Procurada, a Polícia Militar disse que o número de mortes por intervenção de agente do estado caiu 15% este ano em comparação com 2022, que, por sua vez, é 1,9% menor do que 2021.
A corporação afirmou também, em nota, que os dados de segurança do estado “revelam o grau de complexidade enfrentado diariamente pelos policiais” e que a atuação dos agentes tem como “preocupação central a preservação de vidas e o cumprimento irrestrito da legislação em vigor”.
Já em relação às taxas de elucidação, menos de um terço das mortes violentas costumam ter uma conclusão.
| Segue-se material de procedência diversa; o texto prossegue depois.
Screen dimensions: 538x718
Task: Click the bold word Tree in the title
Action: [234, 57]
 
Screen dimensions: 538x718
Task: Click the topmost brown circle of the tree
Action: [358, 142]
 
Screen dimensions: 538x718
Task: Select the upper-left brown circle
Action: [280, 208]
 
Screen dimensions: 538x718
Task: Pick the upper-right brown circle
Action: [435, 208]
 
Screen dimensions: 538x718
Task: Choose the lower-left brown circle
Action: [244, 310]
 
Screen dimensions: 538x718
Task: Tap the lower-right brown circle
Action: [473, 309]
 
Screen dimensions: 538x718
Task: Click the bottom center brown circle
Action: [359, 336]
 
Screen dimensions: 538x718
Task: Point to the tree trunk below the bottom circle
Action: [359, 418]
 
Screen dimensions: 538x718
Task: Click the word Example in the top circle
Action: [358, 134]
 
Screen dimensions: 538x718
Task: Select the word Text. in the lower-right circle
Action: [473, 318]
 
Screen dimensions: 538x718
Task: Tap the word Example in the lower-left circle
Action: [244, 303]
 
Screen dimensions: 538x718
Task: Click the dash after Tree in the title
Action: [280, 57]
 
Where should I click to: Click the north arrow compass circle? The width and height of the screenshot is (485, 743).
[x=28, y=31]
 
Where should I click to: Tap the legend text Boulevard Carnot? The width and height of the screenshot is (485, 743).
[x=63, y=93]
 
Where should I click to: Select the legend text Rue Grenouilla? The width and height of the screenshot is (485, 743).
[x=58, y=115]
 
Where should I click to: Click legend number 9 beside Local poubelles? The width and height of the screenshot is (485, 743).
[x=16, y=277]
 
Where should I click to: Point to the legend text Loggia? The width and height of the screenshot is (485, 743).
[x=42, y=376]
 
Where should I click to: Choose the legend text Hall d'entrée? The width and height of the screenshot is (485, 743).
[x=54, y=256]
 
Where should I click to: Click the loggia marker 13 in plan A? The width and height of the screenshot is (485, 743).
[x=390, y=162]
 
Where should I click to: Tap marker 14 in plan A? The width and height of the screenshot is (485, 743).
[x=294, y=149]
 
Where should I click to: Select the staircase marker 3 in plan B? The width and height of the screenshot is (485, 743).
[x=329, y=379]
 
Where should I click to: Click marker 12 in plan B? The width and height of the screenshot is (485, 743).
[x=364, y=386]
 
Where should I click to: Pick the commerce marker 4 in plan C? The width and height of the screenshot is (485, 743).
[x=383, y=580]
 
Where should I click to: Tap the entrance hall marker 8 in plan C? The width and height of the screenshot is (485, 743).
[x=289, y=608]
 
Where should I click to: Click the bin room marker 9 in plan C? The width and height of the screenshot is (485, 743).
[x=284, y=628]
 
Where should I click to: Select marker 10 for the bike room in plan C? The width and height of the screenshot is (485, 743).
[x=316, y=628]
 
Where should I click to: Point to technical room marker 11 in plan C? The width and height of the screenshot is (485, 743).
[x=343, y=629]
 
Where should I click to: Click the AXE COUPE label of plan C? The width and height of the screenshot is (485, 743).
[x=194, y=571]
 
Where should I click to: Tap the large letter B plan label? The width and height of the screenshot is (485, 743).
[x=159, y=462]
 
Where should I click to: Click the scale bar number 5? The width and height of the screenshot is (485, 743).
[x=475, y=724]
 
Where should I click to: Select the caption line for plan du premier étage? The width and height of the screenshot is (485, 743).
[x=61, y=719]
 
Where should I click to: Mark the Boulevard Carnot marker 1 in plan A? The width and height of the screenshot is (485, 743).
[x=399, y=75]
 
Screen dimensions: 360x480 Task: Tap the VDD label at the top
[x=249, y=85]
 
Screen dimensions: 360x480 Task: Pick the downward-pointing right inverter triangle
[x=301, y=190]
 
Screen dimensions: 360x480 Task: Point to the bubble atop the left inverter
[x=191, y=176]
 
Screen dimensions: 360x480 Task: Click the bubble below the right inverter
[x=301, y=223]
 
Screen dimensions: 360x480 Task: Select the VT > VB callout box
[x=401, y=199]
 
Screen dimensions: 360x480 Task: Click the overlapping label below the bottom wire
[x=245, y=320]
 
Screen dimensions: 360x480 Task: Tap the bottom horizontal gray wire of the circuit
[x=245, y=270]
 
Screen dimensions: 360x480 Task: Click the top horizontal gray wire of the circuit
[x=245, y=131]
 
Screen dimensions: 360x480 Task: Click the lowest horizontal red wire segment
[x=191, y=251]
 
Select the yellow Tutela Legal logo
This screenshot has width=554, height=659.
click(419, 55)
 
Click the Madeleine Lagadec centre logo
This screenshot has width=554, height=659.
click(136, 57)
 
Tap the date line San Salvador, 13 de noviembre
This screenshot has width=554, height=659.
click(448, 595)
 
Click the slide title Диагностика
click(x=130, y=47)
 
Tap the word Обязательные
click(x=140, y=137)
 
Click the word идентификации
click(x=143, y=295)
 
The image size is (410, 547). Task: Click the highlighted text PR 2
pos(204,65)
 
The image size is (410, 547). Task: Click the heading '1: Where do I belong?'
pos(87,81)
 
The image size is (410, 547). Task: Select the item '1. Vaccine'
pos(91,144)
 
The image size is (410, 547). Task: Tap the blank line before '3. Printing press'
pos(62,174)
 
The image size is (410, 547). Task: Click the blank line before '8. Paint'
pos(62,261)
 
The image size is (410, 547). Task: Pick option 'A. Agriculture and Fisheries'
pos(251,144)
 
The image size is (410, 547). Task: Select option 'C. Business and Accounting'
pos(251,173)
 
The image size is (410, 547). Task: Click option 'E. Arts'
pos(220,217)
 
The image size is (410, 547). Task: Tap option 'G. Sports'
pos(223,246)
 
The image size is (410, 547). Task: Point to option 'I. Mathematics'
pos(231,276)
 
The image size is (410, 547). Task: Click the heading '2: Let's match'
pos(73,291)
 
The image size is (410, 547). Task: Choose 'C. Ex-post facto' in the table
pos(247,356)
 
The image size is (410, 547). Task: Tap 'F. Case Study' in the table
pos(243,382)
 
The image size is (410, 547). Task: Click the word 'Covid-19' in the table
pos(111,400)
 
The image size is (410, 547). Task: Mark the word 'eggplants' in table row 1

No Rio, apenas 30,7% dos óbitos em ação policial foram esclarecidos em 2020 dado mais recente do ISP. Esse percentual é ainda menor quando se trata dos homicídios dolosos em geral: 20,7%.
O ISP não tem dados da taxa de elucidação anteriores a 2013 para homicídios dolosos ( 4.745 mortes), e a 2017 para mortes por intervenção de agente do estado (1.118).
Procurada, a Polícia Civil, responsável pelas investigações, não respondeu sobre os percentuais de mortes esclarecidas.
UM NOVO PERFIL DE CHACINA
No Brasil, embora não haja uma tipificação legal para definir o que é chacina, há um consenso entre especialistas de que o termo serve para designar casos em que ocorram três ou mais mortes intencionais em um mesmo episódio, independentemente de quem as cometeu seja civil ou agente do estado.
A década de 1990 no Rio de Janeiro ficou marcada por, ao menos, três grandes chacinas: a da Candelária, a de Vigário Geral, em agosto de 1993, e a de Acari, em julho de 1991. Nas duas primeiras, foram condenados policiais militares que cometeram os homicídios fora do horário de serviço.
Já a terceira nunca teve seus culpados identificados, embora as investigações da época apontassem para a participação de policiais civis e militares que teriam tentado extorquir dinheiro de algumas das vítimas. O caso prescreveu em julho de 2010 sem ter conclusão.
Segundo um levantamento feito pelo Geni/UFF, três décadas depois desses casos, o perfil de chacinas no estado mudou e passou a ocorrer nas operações policiais episódios que receberam, segundo os especialistas, o nome de “chacinas policiais”.
A pesquisa apontou que 252 das 341 chacinas notificadas entre 2017 e 2022 foram cometidas em operações policiais. Das 1.342 vítimas desses episódios, a ampla maioria, isto é, 1.024, foram mortas nessas incursões.
Segundo o coordenador do Geni, Daniel Hirata, a violência dos anos 90 cometida por policiais de folga e ligados a grupos criminosos abriu margem para que a letalidade continue alta ainda hoje, 30 anos depois.
“Todos esses casos tão chocantes, quando a gente olha com o devido recuo, percebe que não houve responsabilização pelo que foi feito. Foram muitas chacinas e operações nesse período. A sinalização que fica é que você pode fazer o que quiser que não terá consequência”, disse.